Search code examples
pythonamazon-web-servicespysparkparquet

How to search and delete specific lines from a parquet file in pyspark? (data purge)


I'm starting a project to adjust the data lake for the specific purge of data, to comply with data privacy legislation.

Basically the owner of the data opens a call requesting the deletion of records for a specific user, and I need to sweep all AWS S3 bucktes by checking all parquet files and delete this specific record from all parquet files in my data lake.

Has anyone developed a similar project in python or pyspark?

Can you suggest what would be the good market practice for this case?

Today what I'm doing is reading all the parquet files, throwing it to a dataframe , filtering that dataframe excluding the current record, and rewriting the partition where that record was. This solution even works, but to purge where I need to look at a 5-year history, the processing is very heavy.

Can anyone suggest me a more practical solution?

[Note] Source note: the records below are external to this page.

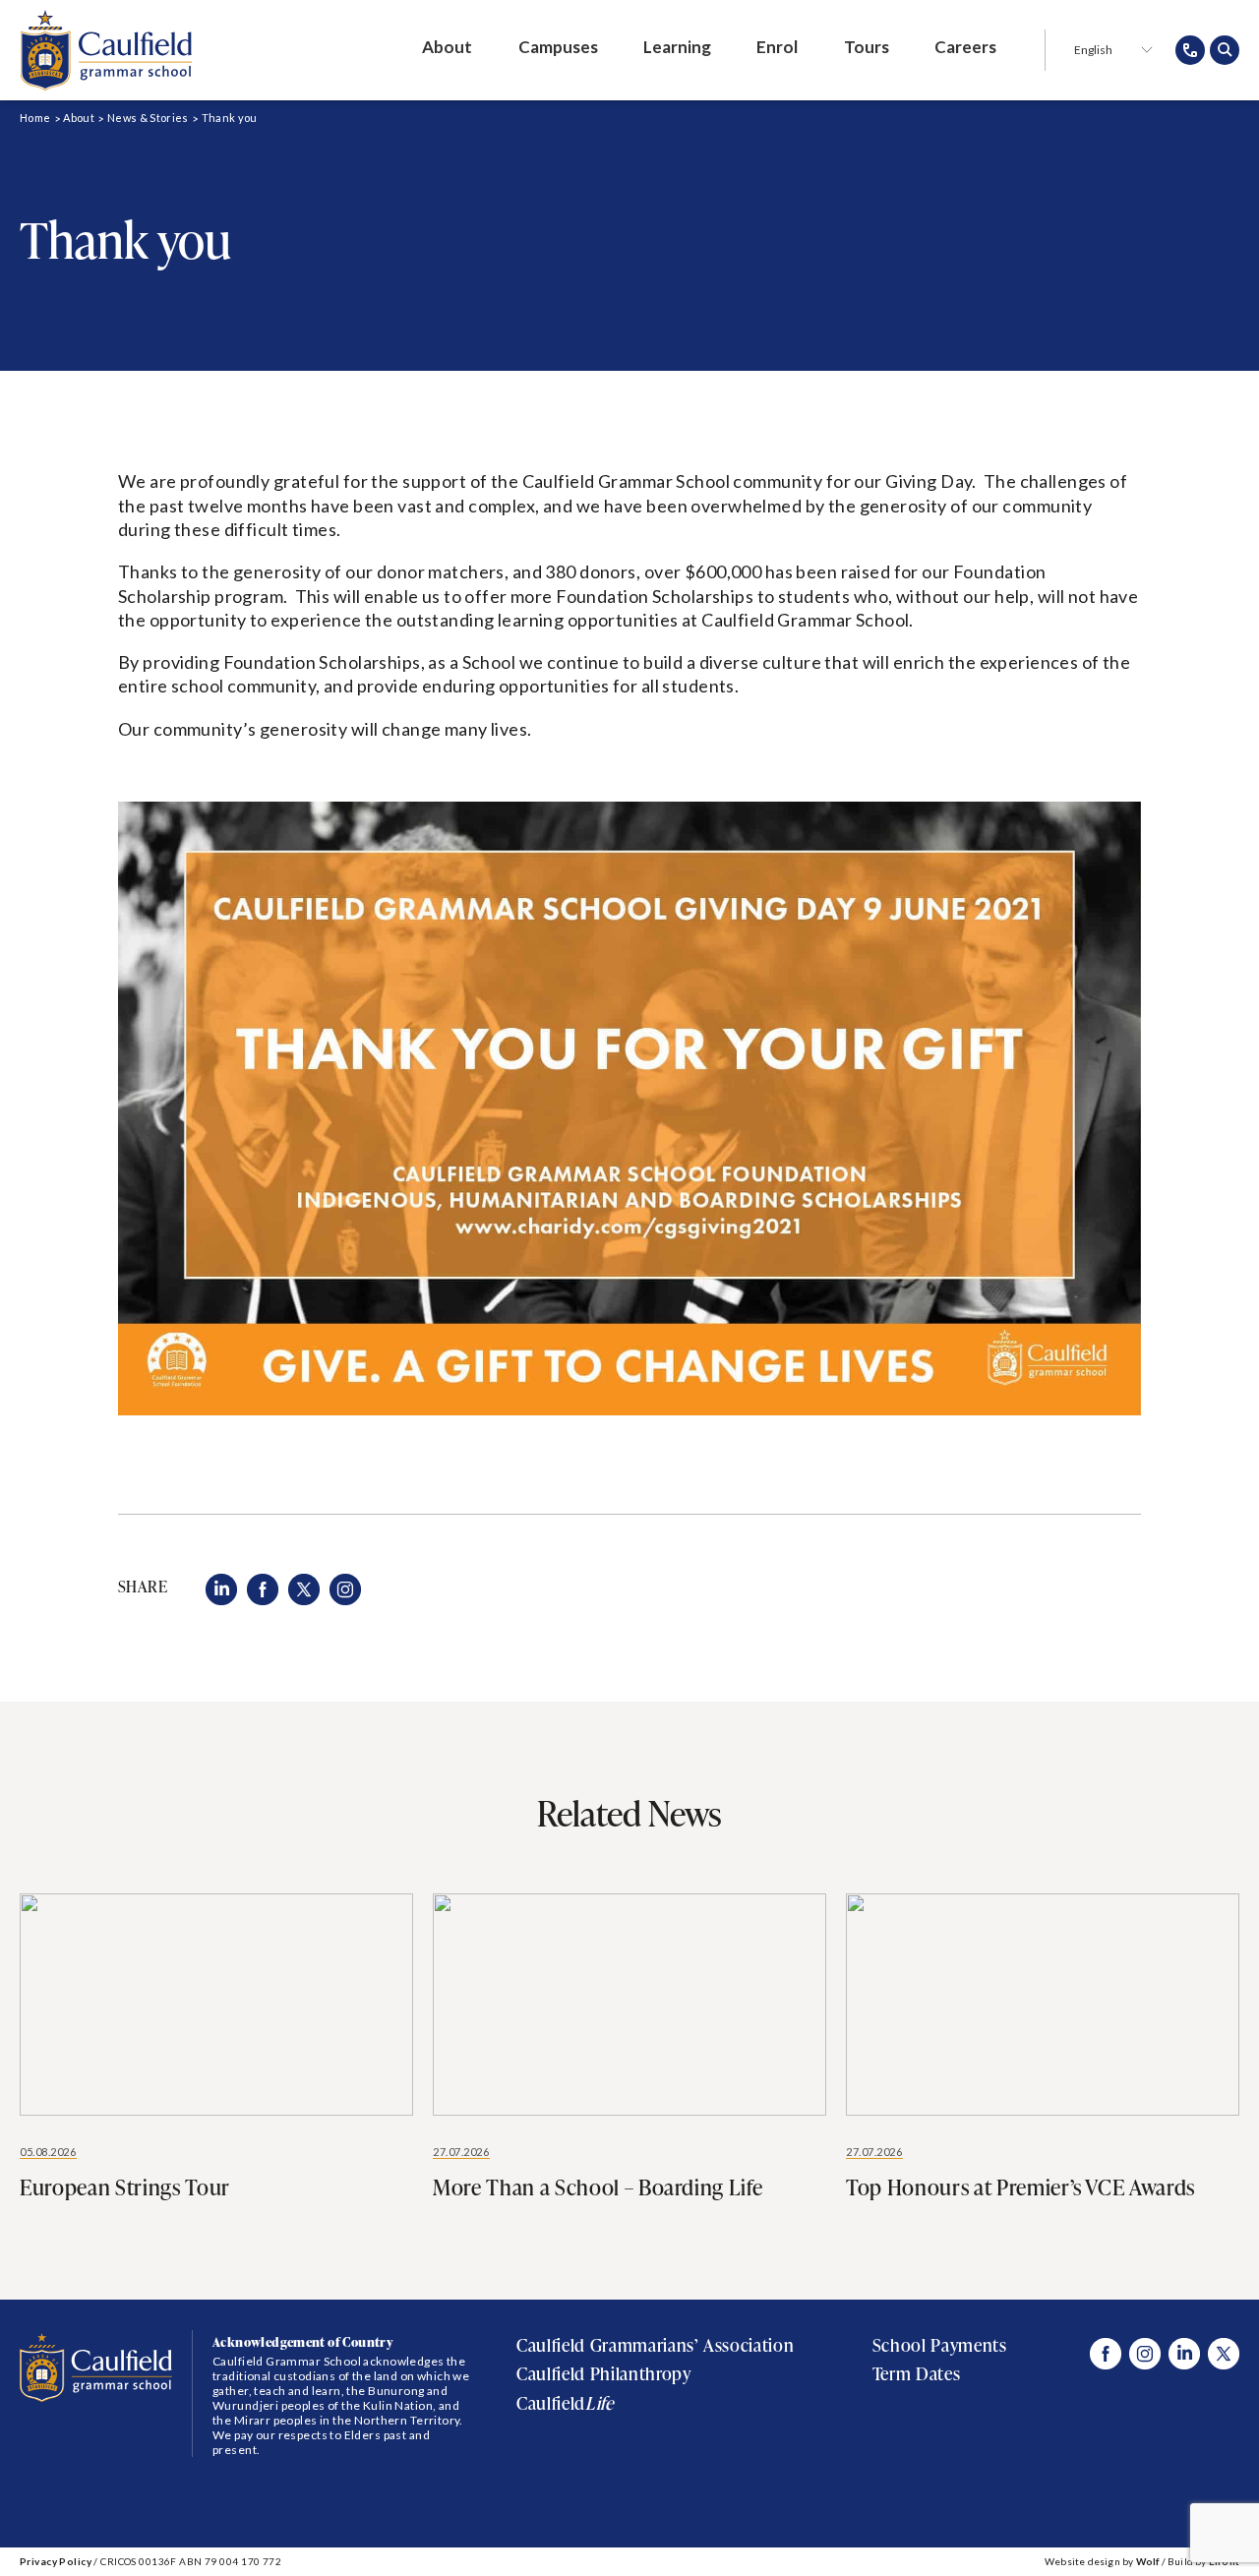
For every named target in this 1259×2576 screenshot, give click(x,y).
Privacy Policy (55, 2561)
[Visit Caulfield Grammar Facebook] (1105, 2353)
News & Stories (148, 117)
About (447, 46)
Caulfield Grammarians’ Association (655, 2345)
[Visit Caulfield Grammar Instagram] (1145, 2353)
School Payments (939, 2345)
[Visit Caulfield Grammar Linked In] (1184, 2353)
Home (35, 117)
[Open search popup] (1224, 50)
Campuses (558, 46)
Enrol (777, 46)
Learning (677, 46)
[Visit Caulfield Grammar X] (1223, 2353)
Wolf (1148, 2561)
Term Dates (916, 2374)
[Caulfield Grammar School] (106, 50)
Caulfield (564, 2403)
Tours (866, 46)
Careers (965, 46)
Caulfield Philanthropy (603, 2374)
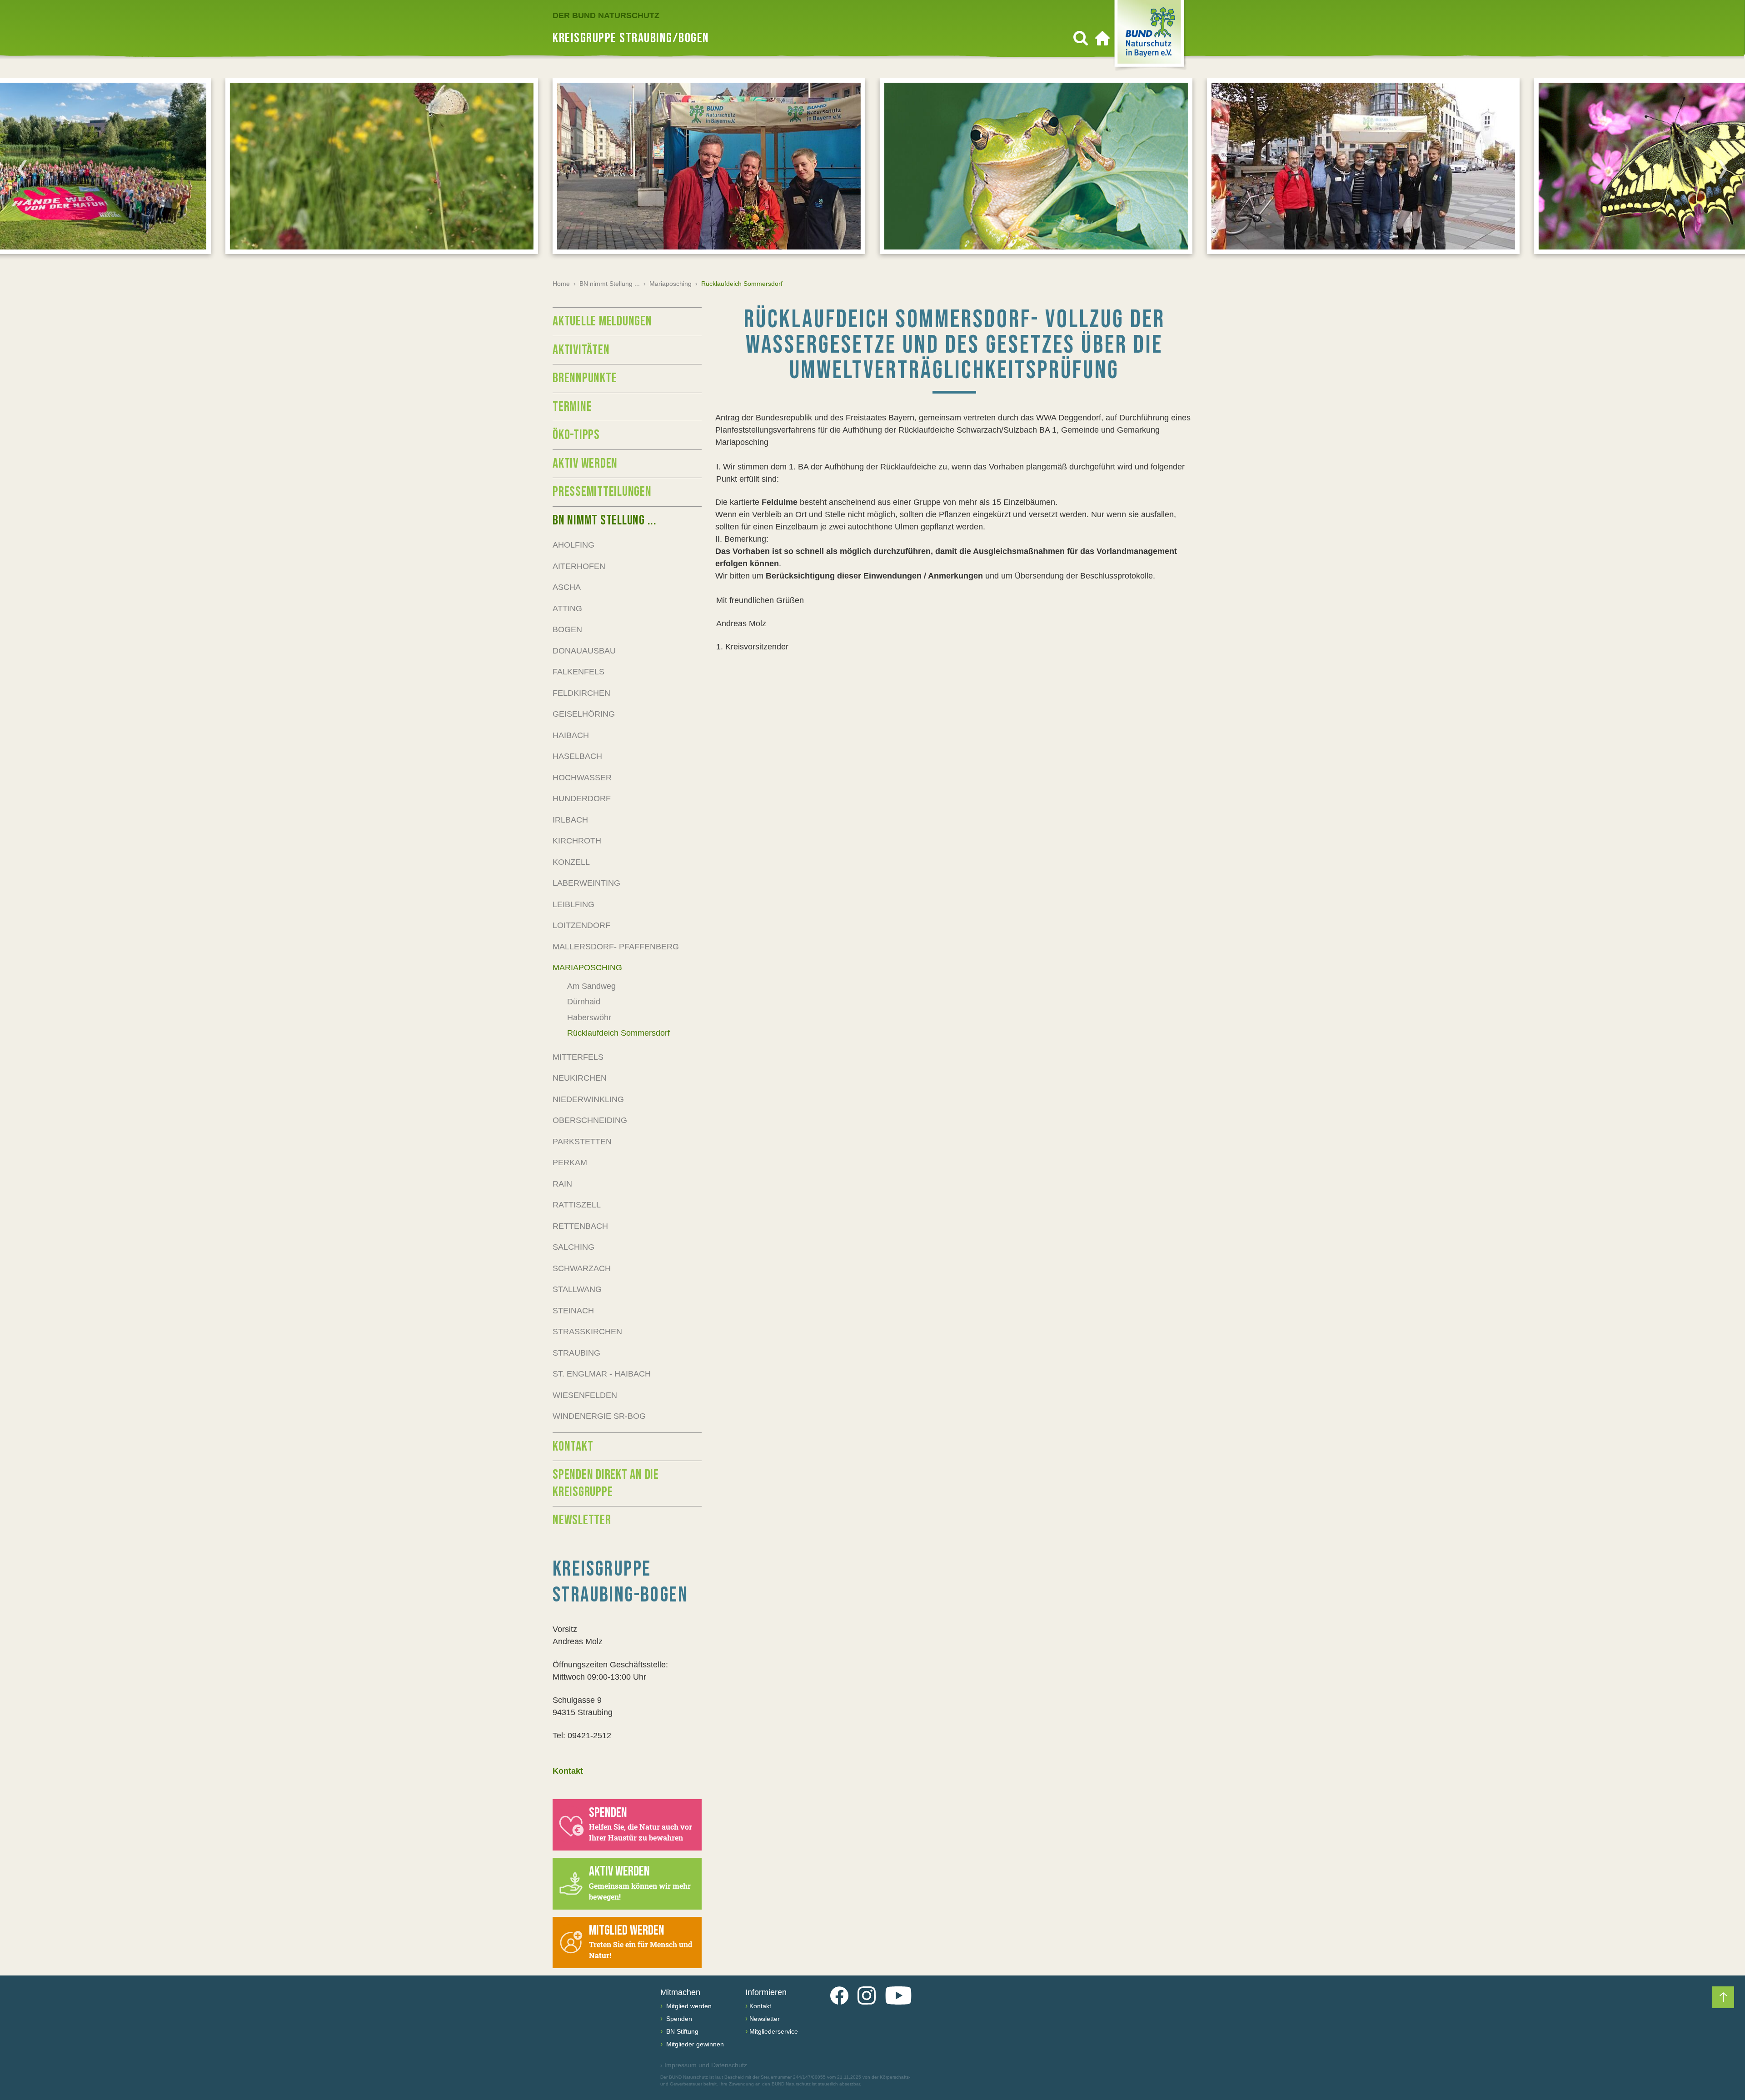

remembering that my parquet files are in AWS S3, there are Athena tables, and my script will run in EMR (Pyspark)

Thanks


Solution

  • Try using Athena iceberg tables as Iceberg tables are ACID compliant. I believe this is good practice for Athena and delete/update specific rows in S3.

    Example:

    Step1:Create iceberg table.

    CREATE TABLE iceberg_table (
      id int,
      data string,
      category string) 
    PARTITIONED BY (category, bucket(16,id)) 
    LOCATION 's3://DOC-EXAMPLE-BUCKET/iceberg-folder' 
    TBLPROPERTIES (
      'table_type'='ICEBERG',
      'format'='parquet',
      'write_target_data_file_size_bytes'='536870912'
    );
    

    Step2 :

    1. Load the data from your existing table into Iceberg table.

    2. Then try out your requirements here and convert all your parquet tables as iceberg tables.

    3. Optimize the table to get optimal performance.